Hence, a human child normally is an apprentice whose maturation process is deeply embedded into a scaffolding dynamics of connivance in its interactions with mature adults (and with elements of the preexisting surrounding material culture). Connivance here refers to the process, well illustrated by Ildefonso's initial attitude to his teacher, driven by a willingness to conform to social norms without prior understanding of their significance or justification. This understanding comes later, in the normal case. But in the case where a child is deprived from the opportunity to learn a symbolic language, the process of acculturation can nevertheless proceed albeit in a way that makes the individual more dependent on the ambient cultural scaffolding. Hence, Ildefonso, for instance, was very conformist and unable to autonomously endorse or question social norms.

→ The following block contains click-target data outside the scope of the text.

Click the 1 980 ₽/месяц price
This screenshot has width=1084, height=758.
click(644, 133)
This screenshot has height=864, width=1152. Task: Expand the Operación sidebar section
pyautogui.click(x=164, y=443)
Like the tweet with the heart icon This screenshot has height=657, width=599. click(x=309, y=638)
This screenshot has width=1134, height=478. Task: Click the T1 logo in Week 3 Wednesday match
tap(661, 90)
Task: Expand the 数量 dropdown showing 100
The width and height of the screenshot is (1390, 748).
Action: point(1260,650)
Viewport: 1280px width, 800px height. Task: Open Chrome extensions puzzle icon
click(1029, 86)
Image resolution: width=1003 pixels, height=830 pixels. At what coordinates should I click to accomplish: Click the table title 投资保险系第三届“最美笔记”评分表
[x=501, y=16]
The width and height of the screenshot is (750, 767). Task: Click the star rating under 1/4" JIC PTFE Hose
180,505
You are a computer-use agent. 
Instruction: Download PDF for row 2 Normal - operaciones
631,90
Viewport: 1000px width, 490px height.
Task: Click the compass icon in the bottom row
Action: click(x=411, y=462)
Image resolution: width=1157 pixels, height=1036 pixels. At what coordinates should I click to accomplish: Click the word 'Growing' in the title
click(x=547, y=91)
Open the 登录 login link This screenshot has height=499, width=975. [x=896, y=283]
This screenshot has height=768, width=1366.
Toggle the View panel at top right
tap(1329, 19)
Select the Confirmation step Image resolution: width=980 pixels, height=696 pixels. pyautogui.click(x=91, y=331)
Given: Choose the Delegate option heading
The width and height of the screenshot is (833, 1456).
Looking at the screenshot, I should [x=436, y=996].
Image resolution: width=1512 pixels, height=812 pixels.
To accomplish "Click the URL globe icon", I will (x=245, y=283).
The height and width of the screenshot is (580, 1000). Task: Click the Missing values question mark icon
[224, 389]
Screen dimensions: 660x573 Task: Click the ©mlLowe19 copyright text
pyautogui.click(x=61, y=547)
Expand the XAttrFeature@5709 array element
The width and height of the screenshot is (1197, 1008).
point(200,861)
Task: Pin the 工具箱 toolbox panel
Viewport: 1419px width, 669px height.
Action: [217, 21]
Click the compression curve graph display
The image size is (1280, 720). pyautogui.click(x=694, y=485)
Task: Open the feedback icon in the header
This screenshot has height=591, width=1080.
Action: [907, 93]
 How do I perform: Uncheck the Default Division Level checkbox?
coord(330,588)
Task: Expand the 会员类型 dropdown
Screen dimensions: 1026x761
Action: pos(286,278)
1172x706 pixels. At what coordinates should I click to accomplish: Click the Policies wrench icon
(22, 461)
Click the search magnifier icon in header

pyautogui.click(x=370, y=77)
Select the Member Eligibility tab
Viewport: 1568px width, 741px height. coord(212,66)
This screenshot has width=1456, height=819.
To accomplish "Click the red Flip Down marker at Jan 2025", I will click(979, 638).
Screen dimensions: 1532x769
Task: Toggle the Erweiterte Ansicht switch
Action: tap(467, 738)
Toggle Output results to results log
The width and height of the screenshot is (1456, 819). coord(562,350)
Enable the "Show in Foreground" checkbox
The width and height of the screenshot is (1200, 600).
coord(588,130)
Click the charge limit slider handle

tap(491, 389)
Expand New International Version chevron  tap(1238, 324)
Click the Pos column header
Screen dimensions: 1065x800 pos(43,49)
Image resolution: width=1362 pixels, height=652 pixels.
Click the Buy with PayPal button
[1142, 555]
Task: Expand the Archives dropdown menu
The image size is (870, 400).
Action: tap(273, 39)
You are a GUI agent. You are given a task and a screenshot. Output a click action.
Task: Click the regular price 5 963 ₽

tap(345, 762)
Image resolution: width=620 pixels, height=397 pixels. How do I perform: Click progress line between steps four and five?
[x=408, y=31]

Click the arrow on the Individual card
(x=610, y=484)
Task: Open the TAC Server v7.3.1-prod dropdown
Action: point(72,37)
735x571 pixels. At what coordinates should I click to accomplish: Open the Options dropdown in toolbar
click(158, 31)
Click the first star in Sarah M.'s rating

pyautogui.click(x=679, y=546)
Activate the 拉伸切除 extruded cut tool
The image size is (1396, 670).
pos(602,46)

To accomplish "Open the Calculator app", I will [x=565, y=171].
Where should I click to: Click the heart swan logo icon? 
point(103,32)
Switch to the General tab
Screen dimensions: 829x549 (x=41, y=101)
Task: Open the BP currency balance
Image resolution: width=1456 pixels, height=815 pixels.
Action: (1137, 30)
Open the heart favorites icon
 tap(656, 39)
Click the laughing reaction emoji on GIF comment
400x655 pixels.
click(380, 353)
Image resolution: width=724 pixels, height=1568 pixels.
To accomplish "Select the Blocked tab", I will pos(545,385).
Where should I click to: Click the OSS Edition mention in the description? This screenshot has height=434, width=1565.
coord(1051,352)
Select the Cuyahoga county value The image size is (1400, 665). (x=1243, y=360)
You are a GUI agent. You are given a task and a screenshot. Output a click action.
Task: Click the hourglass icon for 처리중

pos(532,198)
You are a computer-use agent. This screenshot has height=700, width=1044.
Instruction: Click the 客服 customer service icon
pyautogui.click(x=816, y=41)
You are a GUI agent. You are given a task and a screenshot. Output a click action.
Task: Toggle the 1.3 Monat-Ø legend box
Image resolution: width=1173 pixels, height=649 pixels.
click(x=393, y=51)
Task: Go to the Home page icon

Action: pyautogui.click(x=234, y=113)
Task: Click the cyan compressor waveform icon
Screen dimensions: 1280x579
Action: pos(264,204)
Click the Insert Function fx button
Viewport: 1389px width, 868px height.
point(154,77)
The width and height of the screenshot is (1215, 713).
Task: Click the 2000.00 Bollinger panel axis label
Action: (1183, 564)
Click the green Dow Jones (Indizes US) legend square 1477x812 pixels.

He could reason practically about the world since he had mastered varieties of means/ends connections but his modes of practical reasoning weren't articulated with modes of theoretical reasoning, as is the case with a language user, since theoretical reasoning requires abstraction and abstraction requires (or, at least, normally is grounded in) symbolic representation.
So, what it is that was "already there" prior to the formation of a self (and self-consciousness) that is specifically shaped by the acquisition of linguistic abilities (and of part of the symbolic cultural stock thereby mediated)? Well, the child, the animal, was already there. In the case of a modern human being, it's an immature child that was already there. The pre-linguistic child has an immature self that isn't very much different, in some respects, from the self of a mature chimp or gorilla. However, in other respects, as the case of (pre-linguistic and pre-tamed) Helen Keller illustrates, and the case of (pre-linguistic albeit tamed) Ildefonso illustrates to an even higher degree, the human child is quite different from non-human apes. This can be accounted for by the early effects of the scaffolding dynamics that serves as a necessary prelude to language acquisition.
The human child is first taught to conform to social norms and hence to distinguish the proper from the improper way to do things, and varieties of ways to successfully achieve varieties of ends. Soon thereafter, though, her abilities for practical reasoning outruns the merely conventional forms of behavior that she can emulate since she can reason autonomously about their propriety. In the case of the languageless Ildefonso, his socially scaffolded abilities for practical reasoning outgrew those of a normal pre-linguistic child but lagged behind those of normal children whose abilities develop explosively when practical reasoning and theoretical reasoning come to enrich each other through the mediation of abstract concepts.